* [Task statement]: Return every line of the listing below that contains the word "Click".

* [Entries provided]:
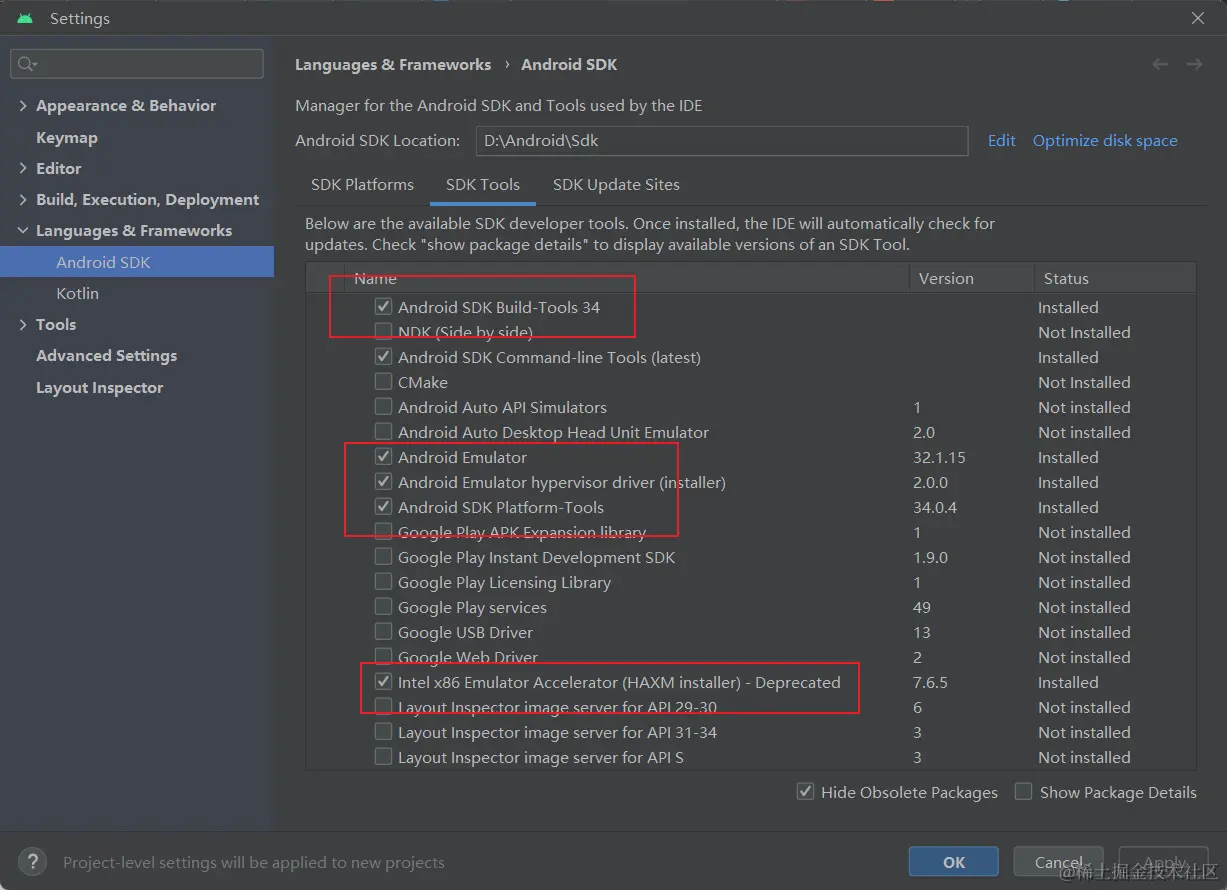
Task: Click the help question mark icon
Action: 32,861
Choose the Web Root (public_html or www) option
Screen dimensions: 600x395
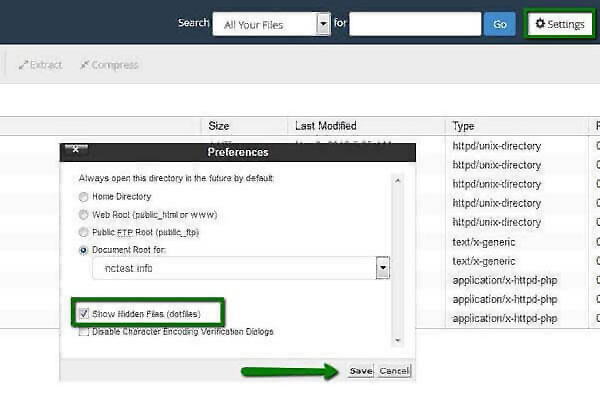83,215
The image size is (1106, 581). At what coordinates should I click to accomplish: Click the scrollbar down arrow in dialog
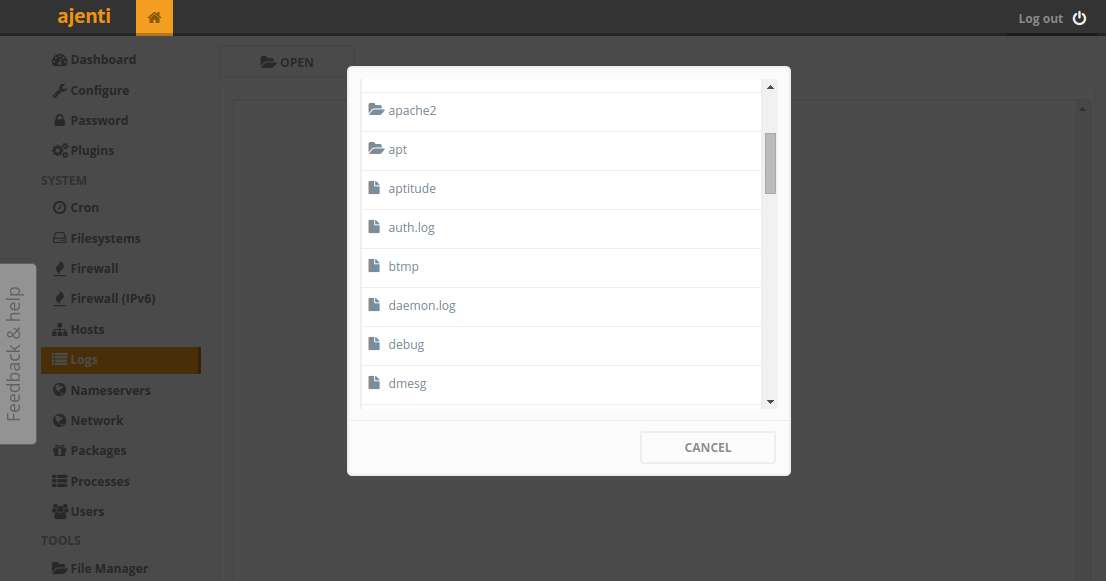[770, 402]
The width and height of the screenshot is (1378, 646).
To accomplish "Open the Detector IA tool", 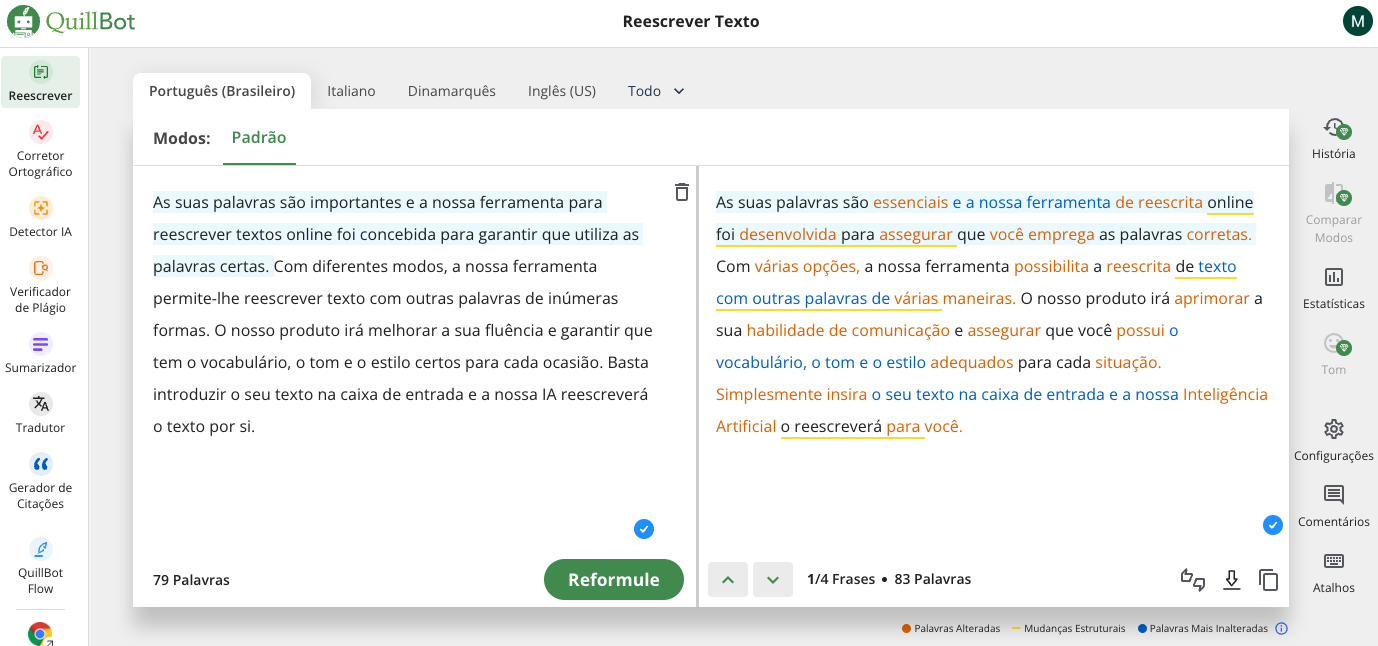I will coord(40,216).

* [Expected output]:
Task: Click the help question mark icon
The image size is (1106, 581). At what coordinates should I click to accomplish: Click the scrollbar down arrow in dialog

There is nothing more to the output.